- [Brief]: Rewrite the records below as a numbered list, starting at the line with "The image size is (800, 600)." and ending at the line with "center [526, 894].", both lines included. Leave out any blank lines.

- [Data to examine]:

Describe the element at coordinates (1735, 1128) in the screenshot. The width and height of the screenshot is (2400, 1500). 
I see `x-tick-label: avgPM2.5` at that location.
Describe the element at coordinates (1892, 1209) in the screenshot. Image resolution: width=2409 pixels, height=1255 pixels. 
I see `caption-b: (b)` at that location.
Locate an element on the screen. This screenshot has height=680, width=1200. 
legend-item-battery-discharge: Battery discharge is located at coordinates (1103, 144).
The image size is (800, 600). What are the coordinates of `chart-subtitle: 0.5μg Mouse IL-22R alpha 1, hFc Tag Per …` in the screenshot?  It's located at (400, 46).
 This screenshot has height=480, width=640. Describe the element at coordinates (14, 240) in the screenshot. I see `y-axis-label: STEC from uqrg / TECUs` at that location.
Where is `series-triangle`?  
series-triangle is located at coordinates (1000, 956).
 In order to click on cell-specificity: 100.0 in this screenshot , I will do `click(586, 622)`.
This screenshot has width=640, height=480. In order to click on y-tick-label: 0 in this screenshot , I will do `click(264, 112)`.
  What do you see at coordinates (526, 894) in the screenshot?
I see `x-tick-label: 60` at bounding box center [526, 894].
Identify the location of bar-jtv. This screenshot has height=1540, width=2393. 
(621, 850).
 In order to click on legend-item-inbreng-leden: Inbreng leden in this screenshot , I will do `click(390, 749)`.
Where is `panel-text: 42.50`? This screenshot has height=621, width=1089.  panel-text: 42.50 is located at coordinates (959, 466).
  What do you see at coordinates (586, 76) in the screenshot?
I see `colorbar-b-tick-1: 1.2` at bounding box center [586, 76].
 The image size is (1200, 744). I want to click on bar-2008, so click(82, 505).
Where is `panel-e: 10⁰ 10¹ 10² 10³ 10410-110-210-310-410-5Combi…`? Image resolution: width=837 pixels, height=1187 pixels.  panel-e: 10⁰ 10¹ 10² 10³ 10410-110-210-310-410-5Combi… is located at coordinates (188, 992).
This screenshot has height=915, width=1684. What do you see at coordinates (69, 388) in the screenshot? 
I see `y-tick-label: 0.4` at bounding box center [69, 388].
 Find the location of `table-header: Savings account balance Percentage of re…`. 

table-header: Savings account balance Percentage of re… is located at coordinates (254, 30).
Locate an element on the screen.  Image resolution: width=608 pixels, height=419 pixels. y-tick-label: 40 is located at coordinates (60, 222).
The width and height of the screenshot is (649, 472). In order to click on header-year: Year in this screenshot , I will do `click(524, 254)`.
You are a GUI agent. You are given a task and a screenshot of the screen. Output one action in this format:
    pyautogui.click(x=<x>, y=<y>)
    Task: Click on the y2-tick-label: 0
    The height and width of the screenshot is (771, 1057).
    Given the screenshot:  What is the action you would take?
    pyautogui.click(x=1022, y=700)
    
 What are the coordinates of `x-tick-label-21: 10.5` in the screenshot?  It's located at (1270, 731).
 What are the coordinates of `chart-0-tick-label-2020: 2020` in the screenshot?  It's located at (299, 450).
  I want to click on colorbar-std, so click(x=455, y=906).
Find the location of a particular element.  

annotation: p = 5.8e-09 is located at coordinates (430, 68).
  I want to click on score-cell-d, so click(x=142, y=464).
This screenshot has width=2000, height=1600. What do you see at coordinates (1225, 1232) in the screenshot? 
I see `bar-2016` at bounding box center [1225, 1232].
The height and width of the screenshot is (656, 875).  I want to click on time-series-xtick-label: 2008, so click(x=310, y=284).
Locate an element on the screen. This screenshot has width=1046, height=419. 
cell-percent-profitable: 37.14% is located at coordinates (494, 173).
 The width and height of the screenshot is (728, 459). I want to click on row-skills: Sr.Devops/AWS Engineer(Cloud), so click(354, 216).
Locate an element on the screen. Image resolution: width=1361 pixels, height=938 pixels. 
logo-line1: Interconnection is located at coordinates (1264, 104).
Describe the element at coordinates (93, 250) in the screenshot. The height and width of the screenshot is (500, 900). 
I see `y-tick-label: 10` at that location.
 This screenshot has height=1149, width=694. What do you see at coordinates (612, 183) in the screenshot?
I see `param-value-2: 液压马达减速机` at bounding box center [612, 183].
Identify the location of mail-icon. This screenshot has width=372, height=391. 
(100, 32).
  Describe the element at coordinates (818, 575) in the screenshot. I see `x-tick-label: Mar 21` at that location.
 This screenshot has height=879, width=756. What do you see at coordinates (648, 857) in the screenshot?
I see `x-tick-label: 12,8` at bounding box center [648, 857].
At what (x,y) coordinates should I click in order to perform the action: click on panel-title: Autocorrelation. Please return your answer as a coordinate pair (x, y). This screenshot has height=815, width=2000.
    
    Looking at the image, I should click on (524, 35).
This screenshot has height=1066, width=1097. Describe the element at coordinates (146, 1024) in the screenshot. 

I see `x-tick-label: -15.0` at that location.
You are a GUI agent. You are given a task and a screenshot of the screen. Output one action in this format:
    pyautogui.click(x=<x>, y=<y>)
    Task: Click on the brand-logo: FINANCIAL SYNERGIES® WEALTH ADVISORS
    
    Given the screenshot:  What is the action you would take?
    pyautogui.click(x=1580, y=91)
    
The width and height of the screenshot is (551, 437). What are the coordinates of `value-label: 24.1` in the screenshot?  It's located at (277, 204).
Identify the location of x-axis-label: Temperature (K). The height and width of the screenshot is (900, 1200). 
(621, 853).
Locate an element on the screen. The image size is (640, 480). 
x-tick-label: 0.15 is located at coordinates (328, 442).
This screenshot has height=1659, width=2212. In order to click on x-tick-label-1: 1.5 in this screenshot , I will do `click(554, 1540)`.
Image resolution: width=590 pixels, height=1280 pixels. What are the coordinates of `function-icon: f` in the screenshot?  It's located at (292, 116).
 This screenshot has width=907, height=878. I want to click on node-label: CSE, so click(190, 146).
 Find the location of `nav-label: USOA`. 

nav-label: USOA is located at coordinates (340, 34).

- [Solution]:
1. The image size is (800, 600). What are the coordinates of `chart-subtitle: 0.5μg Mouse IL-22R alpha 1, hFc Tag Per …` in the screenshot?  It's located at (400, 46).
2.  This screenshot has height=480, width=640. Describe the element at coordinates (14, 240) in the screenshot. I see `y-axis-label: STEC from uqrg / TECUs` at that location.
3. Where is `series-triangle`?  
4. series-triangle is located at coordinates (1000, 956).
5.  In order to click on cell-specificity: 100.0 in this screenshot , I will do `click(586, 622)`.
6. This screenshot has width=640, height=480. In order to click on y-tick-label: 0 in this screenshot , I will do `click(264, 112)`.
7.   What do you see at coordinates (526, 894) in the screenshot?
8. I see `x-tick-label: 60` at bounding box center [526, 894].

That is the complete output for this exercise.